Work to complete.
Please repeat the records exactly from their first line, finishing at the line containing "Given: Click the blue dashed Mom circle" and including it.

Excerpted data.
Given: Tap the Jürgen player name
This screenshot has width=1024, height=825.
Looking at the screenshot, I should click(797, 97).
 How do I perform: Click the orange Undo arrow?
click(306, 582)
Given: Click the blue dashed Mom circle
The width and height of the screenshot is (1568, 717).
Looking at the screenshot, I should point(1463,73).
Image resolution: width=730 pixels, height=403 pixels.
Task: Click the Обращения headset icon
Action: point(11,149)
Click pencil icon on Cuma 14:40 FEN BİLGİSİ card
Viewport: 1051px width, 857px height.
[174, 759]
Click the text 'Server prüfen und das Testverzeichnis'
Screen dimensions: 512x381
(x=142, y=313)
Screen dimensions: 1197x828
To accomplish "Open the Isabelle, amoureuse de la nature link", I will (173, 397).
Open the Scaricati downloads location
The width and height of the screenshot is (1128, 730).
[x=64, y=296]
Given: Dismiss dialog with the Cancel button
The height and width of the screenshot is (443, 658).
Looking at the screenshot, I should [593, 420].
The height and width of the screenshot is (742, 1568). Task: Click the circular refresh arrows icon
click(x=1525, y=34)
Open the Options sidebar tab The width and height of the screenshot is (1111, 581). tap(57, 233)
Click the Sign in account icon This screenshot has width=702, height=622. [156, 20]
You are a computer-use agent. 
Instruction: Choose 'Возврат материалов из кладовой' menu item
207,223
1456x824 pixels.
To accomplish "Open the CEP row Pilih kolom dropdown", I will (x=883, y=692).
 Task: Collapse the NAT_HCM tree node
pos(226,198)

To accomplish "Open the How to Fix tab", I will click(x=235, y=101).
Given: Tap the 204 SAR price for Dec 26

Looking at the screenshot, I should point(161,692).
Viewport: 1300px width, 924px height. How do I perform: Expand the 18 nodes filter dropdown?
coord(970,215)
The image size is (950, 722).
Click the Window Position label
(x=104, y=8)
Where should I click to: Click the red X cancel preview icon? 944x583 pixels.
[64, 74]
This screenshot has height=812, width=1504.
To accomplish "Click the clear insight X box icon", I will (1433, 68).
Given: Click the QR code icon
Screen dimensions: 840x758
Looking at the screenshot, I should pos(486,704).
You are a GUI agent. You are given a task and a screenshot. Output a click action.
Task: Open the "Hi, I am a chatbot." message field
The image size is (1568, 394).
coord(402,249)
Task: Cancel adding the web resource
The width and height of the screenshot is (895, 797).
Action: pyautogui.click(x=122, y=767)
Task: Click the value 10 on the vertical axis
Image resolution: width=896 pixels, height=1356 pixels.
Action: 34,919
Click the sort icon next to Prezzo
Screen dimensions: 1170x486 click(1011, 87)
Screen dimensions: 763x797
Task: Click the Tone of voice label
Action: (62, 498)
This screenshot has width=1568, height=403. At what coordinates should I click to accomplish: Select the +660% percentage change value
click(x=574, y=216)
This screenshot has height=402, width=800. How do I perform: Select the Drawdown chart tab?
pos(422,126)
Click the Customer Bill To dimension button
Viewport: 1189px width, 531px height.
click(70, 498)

Solution.
Given: Tap the Jürgen player name
This screenshot has width=1024, height=825.
Looking at the screenshot, I should click(797, 97).
 How do I perform: Click the orange Undo arrow?
click(306, 582)
Given: Click the blue dashed Mom circle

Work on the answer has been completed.